Forest Simmons fsimmons at pcc.edu
Wed May 8 21:12:58 PDT 2002


On Tue, 7 May 2002, Joe Weinstein wrote in part:

> Majority-Choice Approval not only truly solves the spoilage problem in a way
> that incorporates the three-level distinction, but it also solves the quite
> different ‘majority-rule’ problem - the other big preoccupation of IRVites,
> who however often confuse it with spoilage.
>
> Namely, in cases where a majority favorite does exist, Majority-Choice
> Approval enables majority rule.

Thanks to Joe for pointing this out. I almost forgot about the IRVist
obsession with trying to sell the majority of transferred votes (i.e. the
artificial majority) as THE MAJORITY.

I attended the FairVote Oregon meeting where they were sweating about how
to side step the objections of the Oregon Secretary of State and get that
kind of language into the ballot measure description.
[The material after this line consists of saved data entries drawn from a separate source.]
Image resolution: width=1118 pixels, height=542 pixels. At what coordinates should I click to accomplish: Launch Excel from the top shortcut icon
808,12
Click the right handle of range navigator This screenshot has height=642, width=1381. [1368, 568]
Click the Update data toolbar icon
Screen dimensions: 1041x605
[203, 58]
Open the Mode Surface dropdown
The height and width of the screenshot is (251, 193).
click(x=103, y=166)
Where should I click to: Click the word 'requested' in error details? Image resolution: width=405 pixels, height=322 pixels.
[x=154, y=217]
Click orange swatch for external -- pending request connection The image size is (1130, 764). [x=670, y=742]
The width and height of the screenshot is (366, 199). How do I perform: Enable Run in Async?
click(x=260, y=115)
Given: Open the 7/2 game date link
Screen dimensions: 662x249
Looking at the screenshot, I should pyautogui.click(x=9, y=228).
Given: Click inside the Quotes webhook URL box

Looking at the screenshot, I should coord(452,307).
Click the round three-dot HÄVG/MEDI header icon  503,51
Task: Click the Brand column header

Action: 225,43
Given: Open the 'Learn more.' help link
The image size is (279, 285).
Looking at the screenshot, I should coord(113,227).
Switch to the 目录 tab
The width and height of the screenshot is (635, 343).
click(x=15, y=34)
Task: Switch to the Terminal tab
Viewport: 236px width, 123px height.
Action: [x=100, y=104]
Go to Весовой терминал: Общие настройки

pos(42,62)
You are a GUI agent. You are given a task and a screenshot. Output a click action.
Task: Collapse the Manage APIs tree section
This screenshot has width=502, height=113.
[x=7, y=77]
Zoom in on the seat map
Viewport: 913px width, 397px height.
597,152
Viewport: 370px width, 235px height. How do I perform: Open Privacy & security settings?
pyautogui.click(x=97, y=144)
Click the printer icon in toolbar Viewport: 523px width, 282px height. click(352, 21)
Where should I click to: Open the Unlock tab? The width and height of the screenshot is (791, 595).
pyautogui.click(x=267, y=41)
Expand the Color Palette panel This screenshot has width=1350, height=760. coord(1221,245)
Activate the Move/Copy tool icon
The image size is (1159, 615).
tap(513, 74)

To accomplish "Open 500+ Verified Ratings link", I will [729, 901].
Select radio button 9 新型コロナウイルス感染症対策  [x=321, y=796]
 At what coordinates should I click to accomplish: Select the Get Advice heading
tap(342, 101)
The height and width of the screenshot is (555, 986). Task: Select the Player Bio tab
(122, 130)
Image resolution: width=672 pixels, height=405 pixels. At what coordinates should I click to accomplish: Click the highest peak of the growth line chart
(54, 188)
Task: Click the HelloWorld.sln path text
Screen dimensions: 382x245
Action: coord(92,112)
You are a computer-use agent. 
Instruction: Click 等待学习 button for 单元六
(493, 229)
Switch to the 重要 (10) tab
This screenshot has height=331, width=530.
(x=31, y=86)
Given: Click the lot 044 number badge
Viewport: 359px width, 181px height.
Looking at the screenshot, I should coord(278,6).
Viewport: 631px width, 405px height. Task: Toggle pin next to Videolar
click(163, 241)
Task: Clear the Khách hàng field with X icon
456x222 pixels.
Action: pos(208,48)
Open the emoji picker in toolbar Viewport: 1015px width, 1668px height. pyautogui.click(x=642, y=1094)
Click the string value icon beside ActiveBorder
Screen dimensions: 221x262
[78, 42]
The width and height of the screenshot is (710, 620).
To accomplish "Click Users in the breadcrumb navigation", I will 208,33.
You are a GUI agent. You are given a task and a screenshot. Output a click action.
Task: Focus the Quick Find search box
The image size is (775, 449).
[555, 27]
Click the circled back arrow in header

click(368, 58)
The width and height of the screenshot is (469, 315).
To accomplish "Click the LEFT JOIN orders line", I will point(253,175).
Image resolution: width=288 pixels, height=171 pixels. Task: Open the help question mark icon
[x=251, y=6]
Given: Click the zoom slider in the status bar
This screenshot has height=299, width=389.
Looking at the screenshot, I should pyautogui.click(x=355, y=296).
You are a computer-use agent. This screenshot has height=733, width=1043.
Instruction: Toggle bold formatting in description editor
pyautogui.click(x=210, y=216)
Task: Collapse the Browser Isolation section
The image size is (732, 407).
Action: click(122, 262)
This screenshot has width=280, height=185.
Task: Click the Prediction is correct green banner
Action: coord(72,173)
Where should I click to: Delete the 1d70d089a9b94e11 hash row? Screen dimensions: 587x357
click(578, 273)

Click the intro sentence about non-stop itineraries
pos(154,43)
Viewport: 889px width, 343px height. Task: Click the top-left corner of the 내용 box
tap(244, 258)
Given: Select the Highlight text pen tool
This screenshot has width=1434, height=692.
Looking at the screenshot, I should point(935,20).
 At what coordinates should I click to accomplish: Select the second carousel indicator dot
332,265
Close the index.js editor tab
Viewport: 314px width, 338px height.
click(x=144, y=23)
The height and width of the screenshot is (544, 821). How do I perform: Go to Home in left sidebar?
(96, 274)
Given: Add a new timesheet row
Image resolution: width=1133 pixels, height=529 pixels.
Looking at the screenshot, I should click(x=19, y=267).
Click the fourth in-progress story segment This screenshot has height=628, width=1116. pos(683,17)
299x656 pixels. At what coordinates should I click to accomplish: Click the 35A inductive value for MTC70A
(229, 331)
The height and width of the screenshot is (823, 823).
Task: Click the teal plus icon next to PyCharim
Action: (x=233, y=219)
They were pretty irritated with me when I pointed out that the Secretary
of State was right; it is unethical to try to obfuscate the artificial
nature of the IRV majority.


>
> Even better, with Majority-Choice Approval:  unless your greater-evil
> candidate really seems close to being a majority choice, you have no
> incentive to mark your lesser-evil compromise as ‘favored’.   For those who
> still worry about this, a simple variant of Majority-Choice Approval would
> suffice to remove such incentive: namely, define the winning majority
> percentage (for a favorite) to be something larger than 50, say 55.

This was the main reason that I originally considered limiting the
Favorite level to one approval (or two half approvals, etc.) per voter.
On that basis, any candidate that got more than fifty percent would also
win an Approval election in the perfect information case.

But I like the way that this idea has evolved.

Notice that the higher we put your proposed quota, the closer
Majority-Choice Approval approaches Three Slot Approval.

If the quota is 100 percent, then the Favorite category (almost surely)
loses its instrumentality and becomes expressive only.